Ellis just wanted an opportunity to play this season, and that’s what kept him motivated during his rehab.

By August, he said, “I was back to running, jumping, and now I don’t even think about it.”

Shingleton wrote that seeing Ellis walk through the gym doors in August was a big moment.

“That was ALL on him, I didn’t want to rush him, he was the one that was telling me he was ready,” Shingleton wrote. “I was planning on him be ready second semester, just shows what he is made off, how he Is wired and his willingness to fight for his goals and his team’s goals.”

Ellis is in his second season for the Rams, after playing one season at Our Lady of the Lake University in San Antonio and playing one season at North Lake College in Irving.

Shingleton wrote that Ellis has been consistent in his two seasons for the Rams.

“He is one of the toughest guys I’ve ever been around and watching him develop into the man he is, has been a real joy,” Shingleton wrote.

Last season, Ellis averaged 18.3 points per game for the Rams, while being named team MVP and an honorable mention selection in the Sooner Athletic Conference. He played in 29 games and started 12. He hit double digits in scoring 27 times, according to ramsports.net.

Shingleton wrote that one of the biggest things he wanted Ellis to focus on in the offseason was his leadership abilities.

“I wanted him to be confident in his convictions and words,” Shingleton wrote.

Ellis says he feels himself getting stronger with each game he plays.

“Every game I feel myself getting better,” Ellis said. “I try not to just focus on one aspect I just think that defense is really important, so every game I just try to focus on defense because the offense will take care of itself.”

Tim McGraw, Ellis’s coach at North Lake College, wrote in an email that Ellis plays the same at Wesleyan that he did at Northlake.

“He has really stepped up his game,” McGraw wrote. “I thought he would do good for TWU but he’s taken it to a much higher level.”

Ellis picked Wesleyan because “I had known about the school, they were a good school, real tough and competitive. I just connected with the team, it just felt perfect.”

Shingleton wrote during the recruiting process, he was impressed by the player’s “ability to make shots, his demeanor and also his approach to the game. I loved his balance and personality, he wanted to be @ TWU…. That makes all the difference to me, and also the guys loved him.”

Ellis said he thinks the team has gotten stronger as the season has worn on.

“As the conference tournament and the national tournament approaches, we want to be playing our best basketball,” Ellis said. “I really think that every game we are becoming stronger and playing as one unit. I think that when the tournaments roll around, we will be playing our best basketball.”

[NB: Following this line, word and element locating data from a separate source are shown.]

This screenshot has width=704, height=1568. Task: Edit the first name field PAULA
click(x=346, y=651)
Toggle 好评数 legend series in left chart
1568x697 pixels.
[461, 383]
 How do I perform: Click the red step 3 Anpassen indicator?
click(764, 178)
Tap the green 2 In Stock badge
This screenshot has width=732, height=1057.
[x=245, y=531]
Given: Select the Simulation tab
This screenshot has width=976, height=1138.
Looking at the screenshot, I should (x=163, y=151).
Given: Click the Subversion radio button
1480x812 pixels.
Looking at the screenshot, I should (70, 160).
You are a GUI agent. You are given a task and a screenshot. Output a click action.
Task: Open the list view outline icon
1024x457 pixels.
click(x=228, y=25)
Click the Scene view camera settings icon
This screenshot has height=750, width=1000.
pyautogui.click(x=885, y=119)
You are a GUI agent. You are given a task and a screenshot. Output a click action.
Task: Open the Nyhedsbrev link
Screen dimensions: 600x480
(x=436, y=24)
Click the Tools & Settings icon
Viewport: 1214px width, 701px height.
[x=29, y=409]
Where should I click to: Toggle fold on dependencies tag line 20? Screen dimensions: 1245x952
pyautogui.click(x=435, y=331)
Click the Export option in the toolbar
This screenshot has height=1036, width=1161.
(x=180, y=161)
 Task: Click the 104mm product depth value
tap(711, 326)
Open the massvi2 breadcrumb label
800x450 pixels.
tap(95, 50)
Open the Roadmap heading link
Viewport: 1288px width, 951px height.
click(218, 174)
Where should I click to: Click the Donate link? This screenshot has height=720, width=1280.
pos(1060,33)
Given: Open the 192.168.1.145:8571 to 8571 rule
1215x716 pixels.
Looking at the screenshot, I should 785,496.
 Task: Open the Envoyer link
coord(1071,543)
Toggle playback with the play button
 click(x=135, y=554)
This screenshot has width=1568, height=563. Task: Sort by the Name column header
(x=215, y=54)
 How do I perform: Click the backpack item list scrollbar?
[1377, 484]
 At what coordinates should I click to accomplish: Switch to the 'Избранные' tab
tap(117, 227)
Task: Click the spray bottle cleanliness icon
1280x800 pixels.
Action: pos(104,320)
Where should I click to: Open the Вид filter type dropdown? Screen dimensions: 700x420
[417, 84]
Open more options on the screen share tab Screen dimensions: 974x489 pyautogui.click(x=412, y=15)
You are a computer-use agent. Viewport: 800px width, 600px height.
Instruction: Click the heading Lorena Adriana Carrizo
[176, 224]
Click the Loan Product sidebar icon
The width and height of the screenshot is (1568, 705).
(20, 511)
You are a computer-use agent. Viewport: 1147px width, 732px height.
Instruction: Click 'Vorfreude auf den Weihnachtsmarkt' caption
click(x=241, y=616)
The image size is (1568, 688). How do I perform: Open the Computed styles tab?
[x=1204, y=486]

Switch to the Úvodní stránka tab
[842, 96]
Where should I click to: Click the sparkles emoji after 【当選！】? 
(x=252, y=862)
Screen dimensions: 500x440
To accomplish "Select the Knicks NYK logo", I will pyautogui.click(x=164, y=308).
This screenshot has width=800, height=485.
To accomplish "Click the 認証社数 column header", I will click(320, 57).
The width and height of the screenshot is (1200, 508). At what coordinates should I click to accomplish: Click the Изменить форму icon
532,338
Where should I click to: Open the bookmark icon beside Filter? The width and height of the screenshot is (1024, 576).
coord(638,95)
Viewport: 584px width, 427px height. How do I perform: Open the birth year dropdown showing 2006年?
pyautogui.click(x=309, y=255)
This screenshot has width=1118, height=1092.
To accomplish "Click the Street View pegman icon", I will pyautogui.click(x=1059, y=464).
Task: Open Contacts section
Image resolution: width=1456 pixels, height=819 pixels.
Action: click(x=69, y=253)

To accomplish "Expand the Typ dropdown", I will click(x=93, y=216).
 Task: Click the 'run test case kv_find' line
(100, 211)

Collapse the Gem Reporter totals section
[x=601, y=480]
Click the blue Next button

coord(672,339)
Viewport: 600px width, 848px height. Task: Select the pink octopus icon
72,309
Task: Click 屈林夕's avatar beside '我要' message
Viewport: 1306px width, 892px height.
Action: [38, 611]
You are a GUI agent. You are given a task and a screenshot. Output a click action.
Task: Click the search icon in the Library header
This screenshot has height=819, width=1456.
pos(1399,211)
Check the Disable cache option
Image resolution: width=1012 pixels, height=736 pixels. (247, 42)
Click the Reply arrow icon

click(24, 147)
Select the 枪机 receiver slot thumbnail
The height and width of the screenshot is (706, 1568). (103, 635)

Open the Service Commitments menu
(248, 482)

Ellis is graduating in December with an exercise science degree and hopes to continue playing basketball after college, whether in the D-League or in the NBA.

My dream has always been to play pro basketball,” Ellis said. “It’s all a journey and some people have to take different routes and longer routes to get where they want to be but I know if I just keep my faith strong I can accomplish anything.”